Tissue Cytokine Adenoid Experssion in Hypertrophic Adenoid Gland in Children with Allergic Rhinitis

By Fengjuan Zhu^1,2, Kaiyue Sun¹, Liang Yu¹, Shujuan Sun¹, Yuzhu Wan¹, Li Shi¹

Affiliations

1. Department of Otolaryngology - Head and Neck Surgery, Shandong Provincial ENT Hospital, Cheeloo College of Medicine, Shandong University, Jinan, Shandong, P.R. China
2. Department of Otolaryngology-Head and Neck Surgery, The People’s Hospital of Rizhao,126 Taian Road,Rizhao, Shandong, P.R.China

doi: 10.29271/jcpsp.2021.08.903

ABSTRACT
Objective: To investigate the inflammatory pattern in terms of inflammatory cells and cytokines expression in children with adenoid hypertrophy (AH) and coexistent allergic rhinitis (AR).
Study Design: A cross-sectional analytical study.
Place and Duration of Study: Department of Otolaryngology-Head and Neck Surgery, Shandong Provincial ENT Hospital, Cheeloo College of Medicine, Shandong University, Jinan, Shandong P. R. China, from October 2018 to August 2020.
Methodology: A sample of 102 children with AH, who underwent adenoidectomy were enrolled.

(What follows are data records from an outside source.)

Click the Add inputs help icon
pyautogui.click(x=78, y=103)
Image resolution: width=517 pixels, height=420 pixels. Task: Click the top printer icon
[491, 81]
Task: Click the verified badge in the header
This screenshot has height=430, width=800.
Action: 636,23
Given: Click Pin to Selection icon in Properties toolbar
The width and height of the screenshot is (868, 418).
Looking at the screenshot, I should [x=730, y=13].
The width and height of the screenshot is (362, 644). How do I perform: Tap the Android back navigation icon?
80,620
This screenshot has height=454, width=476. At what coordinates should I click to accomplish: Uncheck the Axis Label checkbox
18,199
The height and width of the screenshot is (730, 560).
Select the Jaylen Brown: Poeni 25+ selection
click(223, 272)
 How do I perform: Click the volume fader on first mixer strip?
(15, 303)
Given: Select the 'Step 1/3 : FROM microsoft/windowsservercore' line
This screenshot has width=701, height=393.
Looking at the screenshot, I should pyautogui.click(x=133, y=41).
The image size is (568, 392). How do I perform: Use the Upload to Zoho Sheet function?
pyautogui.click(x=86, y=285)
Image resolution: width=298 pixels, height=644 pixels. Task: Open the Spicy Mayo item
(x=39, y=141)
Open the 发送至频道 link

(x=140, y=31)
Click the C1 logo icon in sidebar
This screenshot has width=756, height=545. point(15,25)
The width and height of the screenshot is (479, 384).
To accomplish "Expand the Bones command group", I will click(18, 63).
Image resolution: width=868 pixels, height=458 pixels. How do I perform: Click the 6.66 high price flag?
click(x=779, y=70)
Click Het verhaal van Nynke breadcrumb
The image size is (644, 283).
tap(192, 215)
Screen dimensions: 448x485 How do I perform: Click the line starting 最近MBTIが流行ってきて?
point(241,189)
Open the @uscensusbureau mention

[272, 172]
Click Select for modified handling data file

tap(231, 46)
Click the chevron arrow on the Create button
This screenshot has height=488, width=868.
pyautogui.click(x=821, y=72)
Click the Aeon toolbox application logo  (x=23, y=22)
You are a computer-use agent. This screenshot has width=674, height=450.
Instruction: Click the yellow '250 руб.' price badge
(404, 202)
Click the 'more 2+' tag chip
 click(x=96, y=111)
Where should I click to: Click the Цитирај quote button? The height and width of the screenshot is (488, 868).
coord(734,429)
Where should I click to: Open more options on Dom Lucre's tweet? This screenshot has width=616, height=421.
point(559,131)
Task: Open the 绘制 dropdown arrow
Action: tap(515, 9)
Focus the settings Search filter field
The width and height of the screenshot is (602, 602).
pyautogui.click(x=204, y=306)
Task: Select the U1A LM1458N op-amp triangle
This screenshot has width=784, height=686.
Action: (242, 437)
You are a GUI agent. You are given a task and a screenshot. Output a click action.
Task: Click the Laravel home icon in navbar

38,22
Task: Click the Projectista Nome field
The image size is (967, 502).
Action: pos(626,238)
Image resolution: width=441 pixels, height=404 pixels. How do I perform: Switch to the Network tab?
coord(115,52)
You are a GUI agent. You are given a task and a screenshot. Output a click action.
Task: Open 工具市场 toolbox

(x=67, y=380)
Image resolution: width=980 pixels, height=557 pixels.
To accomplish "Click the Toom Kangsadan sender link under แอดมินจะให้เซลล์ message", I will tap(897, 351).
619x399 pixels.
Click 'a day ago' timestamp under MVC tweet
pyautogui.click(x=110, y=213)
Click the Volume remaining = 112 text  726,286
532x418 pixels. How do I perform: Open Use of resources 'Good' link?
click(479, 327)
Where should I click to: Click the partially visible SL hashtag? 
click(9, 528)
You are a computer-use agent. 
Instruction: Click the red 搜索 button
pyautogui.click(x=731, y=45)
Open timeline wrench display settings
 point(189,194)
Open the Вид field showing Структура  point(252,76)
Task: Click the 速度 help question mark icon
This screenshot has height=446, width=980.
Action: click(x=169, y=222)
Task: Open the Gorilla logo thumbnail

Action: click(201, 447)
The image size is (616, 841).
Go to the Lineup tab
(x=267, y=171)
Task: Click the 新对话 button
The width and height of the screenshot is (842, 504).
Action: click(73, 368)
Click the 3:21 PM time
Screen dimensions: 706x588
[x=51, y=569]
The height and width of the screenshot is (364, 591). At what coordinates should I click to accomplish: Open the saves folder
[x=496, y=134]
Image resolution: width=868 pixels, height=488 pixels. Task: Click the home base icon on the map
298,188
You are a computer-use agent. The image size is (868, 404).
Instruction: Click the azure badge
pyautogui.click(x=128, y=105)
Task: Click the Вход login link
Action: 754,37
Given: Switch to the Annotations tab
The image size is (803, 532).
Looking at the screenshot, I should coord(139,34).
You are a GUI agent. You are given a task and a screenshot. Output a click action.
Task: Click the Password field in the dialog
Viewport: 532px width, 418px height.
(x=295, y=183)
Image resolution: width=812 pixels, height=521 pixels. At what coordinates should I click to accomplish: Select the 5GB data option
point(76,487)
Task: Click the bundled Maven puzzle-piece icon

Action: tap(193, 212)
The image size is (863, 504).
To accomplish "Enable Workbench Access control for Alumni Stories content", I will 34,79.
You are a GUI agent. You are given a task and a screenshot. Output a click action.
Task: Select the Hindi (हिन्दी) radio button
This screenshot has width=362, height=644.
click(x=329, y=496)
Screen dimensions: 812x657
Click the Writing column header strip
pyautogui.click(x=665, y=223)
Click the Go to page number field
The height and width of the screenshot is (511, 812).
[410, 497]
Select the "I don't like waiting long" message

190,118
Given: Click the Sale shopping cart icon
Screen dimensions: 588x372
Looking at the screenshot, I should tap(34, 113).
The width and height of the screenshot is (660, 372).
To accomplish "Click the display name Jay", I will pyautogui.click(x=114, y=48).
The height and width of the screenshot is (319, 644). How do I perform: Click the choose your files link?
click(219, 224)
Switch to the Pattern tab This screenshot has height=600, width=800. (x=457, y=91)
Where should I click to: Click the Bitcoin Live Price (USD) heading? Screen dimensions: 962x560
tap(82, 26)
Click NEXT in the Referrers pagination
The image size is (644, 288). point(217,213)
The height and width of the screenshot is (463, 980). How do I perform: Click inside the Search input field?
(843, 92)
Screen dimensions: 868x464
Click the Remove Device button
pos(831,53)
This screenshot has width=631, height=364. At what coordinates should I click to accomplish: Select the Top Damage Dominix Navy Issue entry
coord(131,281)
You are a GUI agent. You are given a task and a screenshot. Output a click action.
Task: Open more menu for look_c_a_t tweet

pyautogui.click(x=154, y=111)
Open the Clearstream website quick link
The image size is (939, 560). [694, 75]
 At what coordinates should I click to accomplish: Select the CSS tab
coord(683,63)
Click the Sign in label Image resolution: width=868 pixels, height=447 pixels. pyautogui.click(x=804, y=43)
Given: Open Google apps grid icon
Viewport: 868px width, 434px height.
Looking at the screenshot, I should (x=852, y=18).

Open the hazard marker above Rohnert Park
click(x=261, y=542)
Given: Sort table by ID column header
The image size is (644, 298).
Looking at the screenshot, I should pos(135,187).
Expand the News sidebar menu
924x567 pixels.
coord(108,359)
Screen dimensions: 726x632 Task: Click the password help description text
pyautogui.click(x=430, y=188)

They were divided into two groups of AH, alone and AH with AR (AH+AR). A routine complete blood count, and the number of eosinophils in adenoid tissue was measured using hematoxylin-eosin staining. The tissue expression of cytokines was carried out using real-time quantitative PCR.
Results: Forty-eight children (47%) were diagnosed with AR. The number and percentage of eosinophils in peripheral blood and adenoid tissue were statistically (p <0.05) higher in the group of AH+AR than AH alone. Furthermore, in patients with AH+AR, the mRNA expression levels of IL-12 and IFN-γ decreased, while IL-4, IL-8, IL-18, IL-33, H2R, LTR1, LTR2 and GCR all increased in adenoid tissue.
Conclusion: The pathological mechanism underlying adenoid hypertrophy in children with comorbid allergic rhinitis can be involved with predominant tissue eosinophilia and type 2 (or Th 2) inflammation.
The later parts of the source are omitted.